Division of FaithHealth News: Wave of Love … and Information
When Rev. Enrique Catana, a community health worker with the Division of FaithHealth, set up Radio Onda de Amor (wave of love) about five years ago, it was a personal project borne of his love of music, his background as a disc jockey and his desire to help share information with the Latinx community.
The COVID-19 pandemic took his online station, a totally volunteer effort on his part, to a new level of importance.
Catana proudly notes that the station, which has had more than 13,000 listeners (its Facebook page has more than 4,000 followers), is an important part of sharing information in a way that promotes learning and knowledge.
“Whatever information was out there—mass events for masking, vaccination, food pantry—we focused on providing for the community,” Catana says. “We had everything about COVID: the disease, the virus, when vaccines arrived; we focused on the vaccine campaign and people could get them via the health department, nonprofits, churches, hospitals free clinics. We invited the community to vaccinate so they could be safe from the virus.”

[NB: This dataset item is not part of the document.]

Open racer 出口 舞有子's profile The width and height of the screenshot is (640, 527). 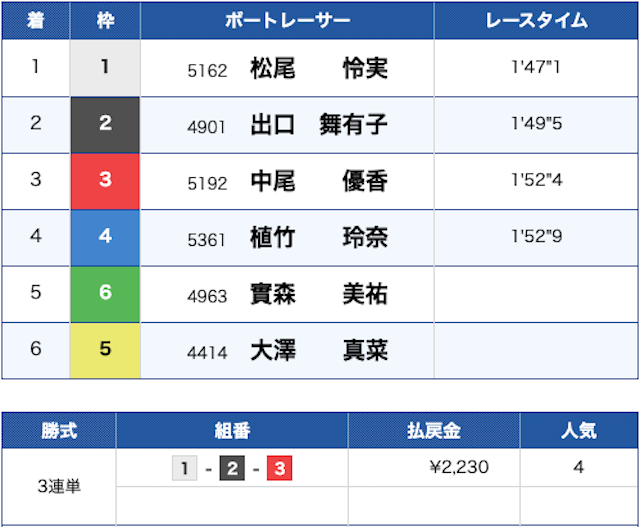tap(318, 125)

Catana says a new issue has become evident, both during the pandemic and now, as it recedes. It’s an issue clear to the people who’ve been a key part of providing support for and information to Radio Onda de Amor: Camila Pulgar, a former CareNet therapist now working as a clinician with Atrium Health Wake Forest Baptist Family Medicine; Rev. Francis Rivers Meza, supervisory faculty in the Division of FaithHealth; Pastor Daniel Sostaita of Sin Fronteras Iglesia Cristiana; as well as Gary Gunderson, the vice president of the Division of FaithHealth, and Jeremy Moseley, associate vice president of the division.
“We decided to start talking about mental health, started streamlining topics about depression, anxiety, how to handle grief,” Catana says. “Each month we discussed a strategy, which topic to talk about.

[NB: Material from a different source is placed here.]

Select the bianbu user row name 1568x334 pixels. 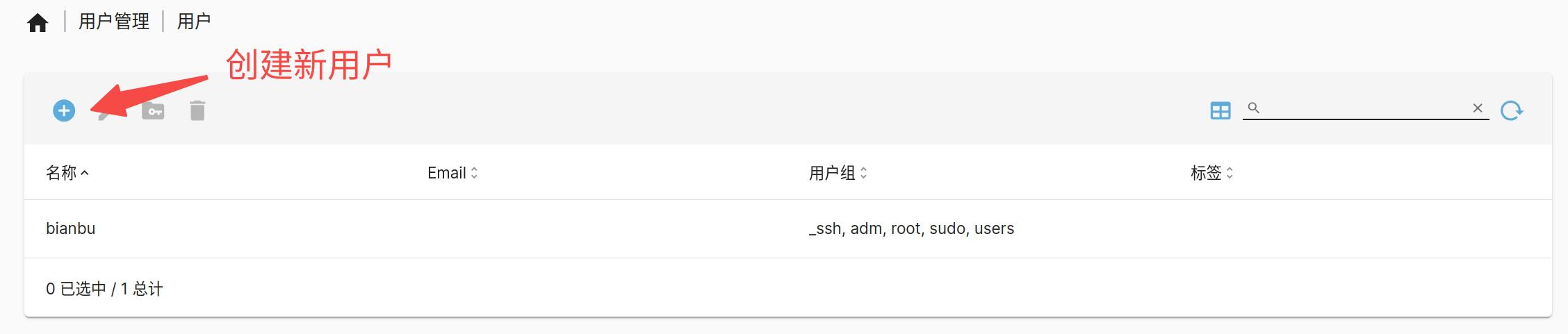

“We’re also prerecording materials and delivering them to social media and faith groups. This month, for example, we looking at mental health as the main topic, and our topics have included subjects such as men’s health, parenting, drugs and alcohol use.”
In 2020, Catana won a Latino Diamante Award for making significant contributions to the Latino/Hispanic community of North Carolina. He wants to keep doing more.
“It gives me a lot of satisfaction and pride that I’m able to help others through my skills, my knowledge, my experience,” Catana says. “And I’m really grateful with getting experience in a health system in which I can use my digital skills in a way that benefits the community. I think it’s a call from God.”
He says he believes the most important message to get out next is reducing barriers people face, whether it is getting mental health care, language, lack of access to health insurance, lack of access because of cultural competence, legal status or acculturation. Through his full-time work for FaithHealth in community health work, and the digital world of Radio Onda de Amor, Catana says he hopes to keep the Latinx community—many of whom struggle because of the barriers—connected and informed.